Generally, you should set the CRUSH tunables after you upgrade, or if you receive a warning. Starting with version v0.74, Ceph will issue a health warning if the CRUSH tunables are not set to their optimal values (the optimal values are the default as of v0.73). To make this warning go away, you have two options:
Adjust the tunables on the existing cluster. Note that this will result in some data movement (possibly as much as 10%). This is the preferred route, but should be taken with care on a production cluster where the data movement may affect performance.

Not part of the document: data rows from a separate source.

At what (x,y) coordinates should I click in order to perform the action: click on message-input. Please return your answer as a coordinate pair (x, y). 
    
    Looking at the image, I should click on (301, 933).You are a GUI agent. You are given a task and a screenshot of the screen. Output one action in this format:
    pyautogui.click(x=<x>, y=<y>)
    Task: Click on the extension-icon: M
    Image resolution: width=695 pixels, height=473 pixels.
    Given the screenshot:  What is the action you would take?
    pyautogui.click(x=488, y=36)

You can enable optimal tunables with:
ceph osd crush tunables optimal
If things go poorly (e.g., too much load) and not very much progress has been made, or there is a client compatibility problem (old kernel cephfs or rbd clients, or pre-bobtail librados clients), you can switch back to an earlier profile:
ceph osd crush tunables {profile}
For example, to restore the pre-v0.48 (Argonaut) values, execute:
ceph osd crush tunables legacy
You can make the warning go away without making any changes to CRUSH by adding the following option to the
[mon]
section of yourceph.conf
file:mon warn on legacy crush tunables = false
For the change to take effect, you will need to restart the monitors, or apply the option to running monitors with:
ceph tell mon.\* injectargs --no-mon-warn-on-legacy-crush-tunables
11.3. Tuning CRUSH, the hard way
If you can ensure that all clients are running recent code, you can adjust the tunables by extracting the CRUSH map, modifying the values, and reinjecting it into the cluster.

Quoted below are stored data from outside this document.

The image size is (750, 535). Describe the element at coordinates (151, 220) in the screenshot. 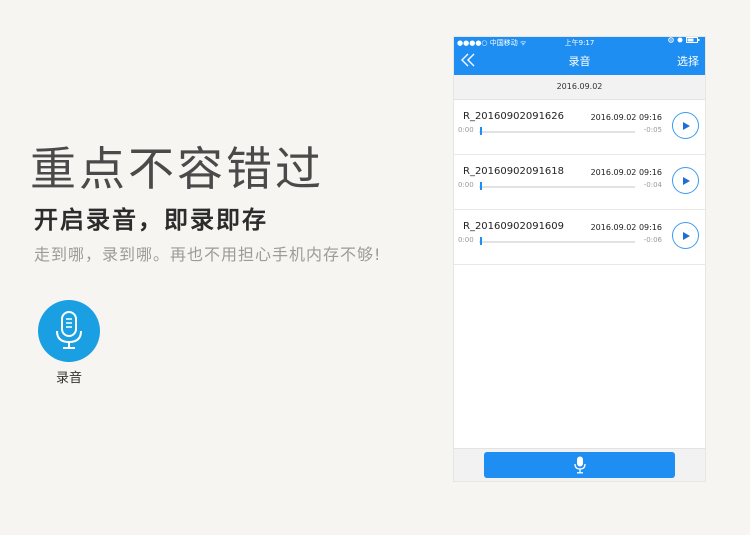

I see `promo-subhead: 开启录音，即录即存` at that location.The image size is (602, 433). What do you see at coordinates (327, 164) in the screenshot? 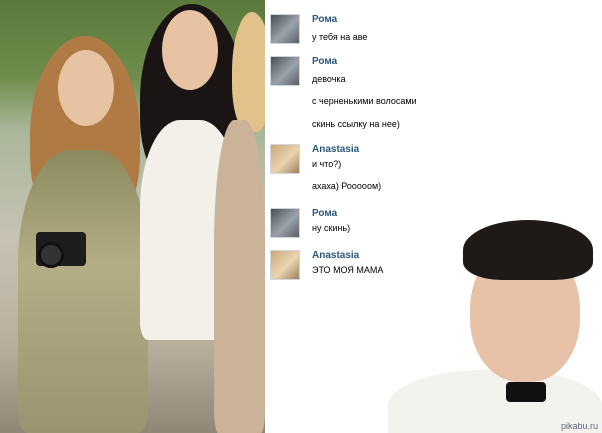
I see `message-text: и что?)` at bounding box center [327, 164].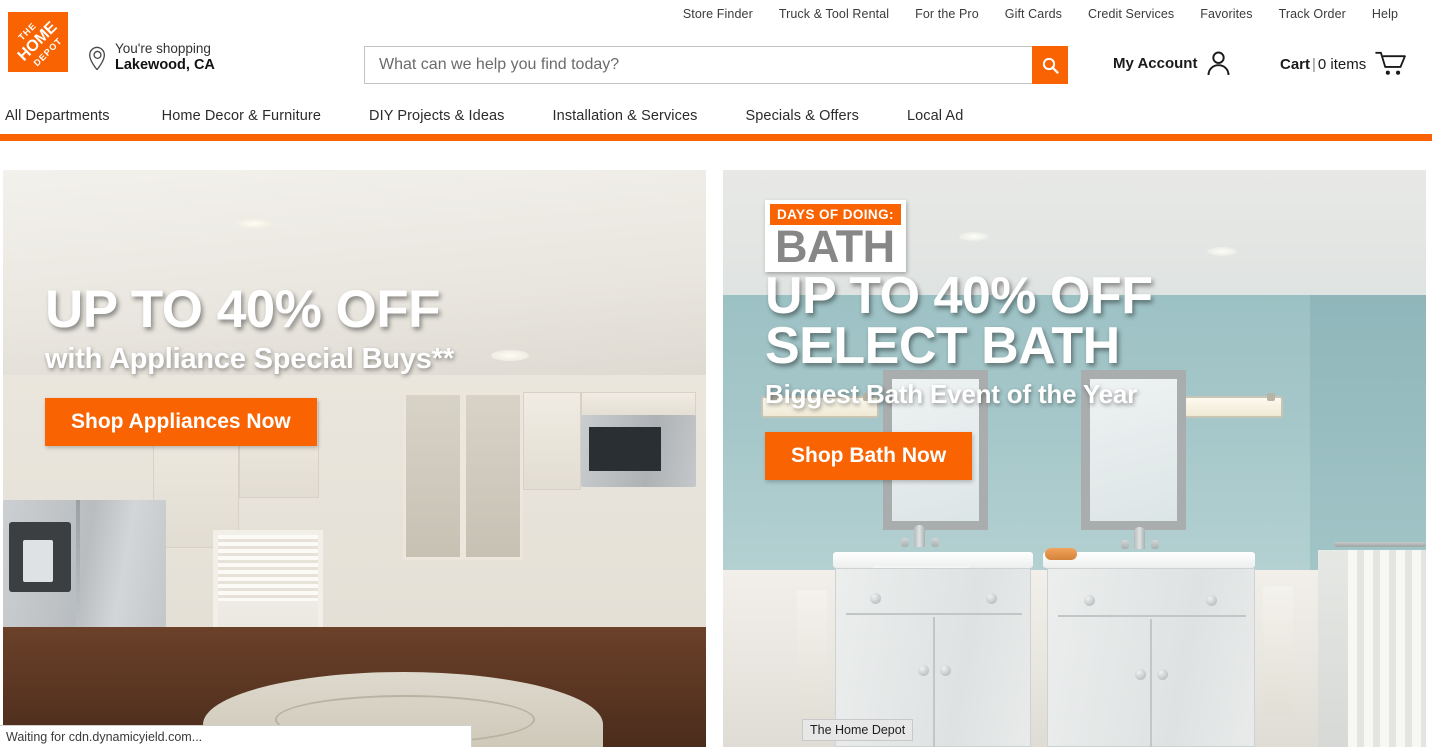  I want to click on user-icon, so click(1218, 64).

Extract the latest CRUSH map:
ceph osd getcrushmap -o /tmp/crush
Adjust tunables. These values appear to offer the best behavior for both large and small clusters we tested with. You will need to additionally specify the
--enable-unsafe-tunables
argument tocrushtool
for this to work. Please use this option with extreme care.:crushtool -i /tmp/crush --set-choose-local-tries 0 --set-choose-local-fallback-tries 0 --set-choose-total-tries 50 -o /tmp/crush.new
Reinject modified map:
ceph osd setcrushmap -i /tmp/crush.new
11.4. Legacy values
For reference, the legacy values for the CRUSH tunables can be set with:
crushtool -i /tmp/crush --set-choose-local-tries 2 --set-choose-local-fallback-tries 5 --set-choose-total-tries 19 --set-chooseleaf-descend-once 0 --set-chooseleaf-vary-r 0 -o /tmp/crush.legacy
Again, the special --enable-unsafe-tunables
option is required. Further, as noted above, be careful running old versions of the ceph-osd
daemon after reverting to legacy values as the feature bit is not perfectly enforced.